Adalah sebuah paradoks bahwa yang selama ini kita mendengungkan bahwa perpustakaan sangat perlu ditumbuhkembangkan disetiap kehidupan masyarakat, tapi justru di JIP FSUI perpustakaan jurusannya seakan terbengkalai walau ada yang mengelolanya. Hal yang sederhana saja, dalam perkuliahan kita belajar database untuk katalog online (baca: OPAC) dengan Inmagic dan CDS/ISIS. Sedangkan apa yang terpampang diperpustakaan jurusan menggunakan program NCIbookman yang jelas tampilannya lebih buruk dari CDS/ISIS bahkan Inmagic sekalipun. Memang disatu sisi penggunaan software buatan ITB tersebut, minimal, membukakan mata kita bahwa Indonesia mampu membuat database katalog sendiri. Dan, minimal kita menjadi tahu bahwa program untuk katalog online (baca: OPAC) tak hanya Inmagic, CDS/ISIS, atau menggunakan Ms. Access saja, tapi ada yang lain bahkan produk dalam negeri. Tapi apa yang terjadi di perpustakaan tersebut fenomenanya menjadi lain. Artinya sebagaian mahasiswa, menurut pengamatan penulis, menjadi tidak user friendly dalam menggunakan NCIbookman. Bahkan cenderung melelahkan dalam membaca hasil telusur atas suatu informasi yang dibutuhkan.

Pemecahan sederhana untuk persoalan ini adalah Katalog yang menggunakan program NCIbookman tetap dibiarkan online dan digunakan bagi yang mau menggunakan tapi hanya dipasang pada satu unit komputer saja (tidak dipasang LAN seperti saat ini, yang menggunakan dua unit komputer). Kemudian harus dipasang OPAC yang menggunakan program CDS/ISIS. Manfaat yang dapat dipetik juga sederhana. Di satu sisi mahasiswa dapat membandingkan keunggulan dan kelemahan kedua pragram tersebut, disisi yang lain mahasiswa dapat praktek langsung tentang CDS/ISIS, baik untuk data entri maupun sekedar telusur. Hal lain yang dapat diutarakan perihal buruknya pengelolaan perpustakaan kita antara lain : Pertama, Dokumen lama. Memang dalam tradisi perpustakaan yang memiliki ruang tidak luas ada kebijakan untuk "membuang" dokumen lama yang sudah tak terpakai oleh sebab sudah ada terbitan terbaru atas subyek yang sejenis. Kendati demikian agaknya perlu diberi pengertian pada staf perpustakaan yang ada kini tentang dokumen mana yang dapat dibuang dan mana yang layak dipertahankan. 

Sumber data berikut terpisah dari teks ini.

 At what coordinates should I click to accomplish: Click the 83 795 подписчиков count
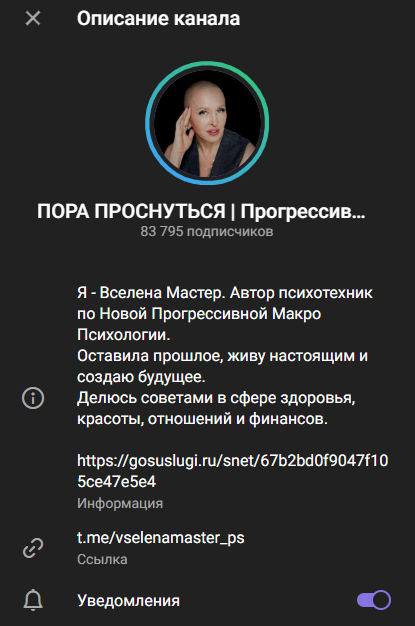207,231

Mengapa? Sebab dahulu pernah seorang mahasiswi JIP menemukan beberapa dokumen yang terbilang kuno tapi penting bahkan benilai historis bagi pendidikan kita yang dipersiapkan untuk dibuang oleh staf perpustakaan kita. Beberapa dokumen yang bernilai historis tersebut antara lain laporan penelitian A.G.W. Dunningham, konsultan Unesco, (1963&1969) dan laporan penelitian Harrison Bryan, dari Universitas Sidney (1972). Kemudian, mengetahui bahwa dokumen tersebut akan dibuang maka mahasiswi JIP'94 tersebut "menyelamatkannya". Di kemudian hari, ternyata naskah tersebut sangat berguna bagi kegiatan penyusunan skripsi beberapa mahasiswa JIP. Dan, sampai kini dokumen tersebut telah beberapa kali berpindah tangan dari mahasiswa satu ke mahasiswa lainnya, untuk keperluan skripsi tentunya. Apa yang dilakukan oleh staf perpustakaan kita, mengingat kejadian yang pernah terjadi, agaknya perlu perhatian serius. Artinya para staf tersebut perlu diberi pengertian tentang dokumen mana yang berhak untuk dipertahankan dan dokumen mana yang sudah tak diperlukan hingga dapat dibuang. 

Bila para staf tak dapat mengerti maka tindakan tegas perlu dilakukan. Artinya saat para staf mensortir buku yang akan dibuang maka sudah menjadi kewajiban bagi para pengambil keputusan atas perpustakaan tersebut untuk mendampingi mereka.
Kedua, Buku terbaru. Perpustakaan kita nyaris tak memiliki buku terbitan terbaru yang terkait dengan bidang kita yang diharapkan mampu menambah wawasan kepustakawanan kita. Bila ada terbitan terbaru itupun jumlahnya dapat dihitung dengan jari, dan itupun berupa sumbangan, dan itupun diletakkan di rak ruang staf perpustakaan, dan itupun hanya diperuntukkan untuk keperluan pengajar. Mengapa hanya untuk pengajar? Tidak ada penjelasan resmi dari pihak staf yang mengatakan demikian. Artinya dahulu pernah ditanyakan oleh seorang kawan: "bolehkah pinjam buku yang ada diruangan itu (ruang staf perpustakaan dan pengajar di lantai dua Gd. VIII, terpisah dengan ruang koleksi untuk belajar-mengajar, pen.)", kata seorang teman. 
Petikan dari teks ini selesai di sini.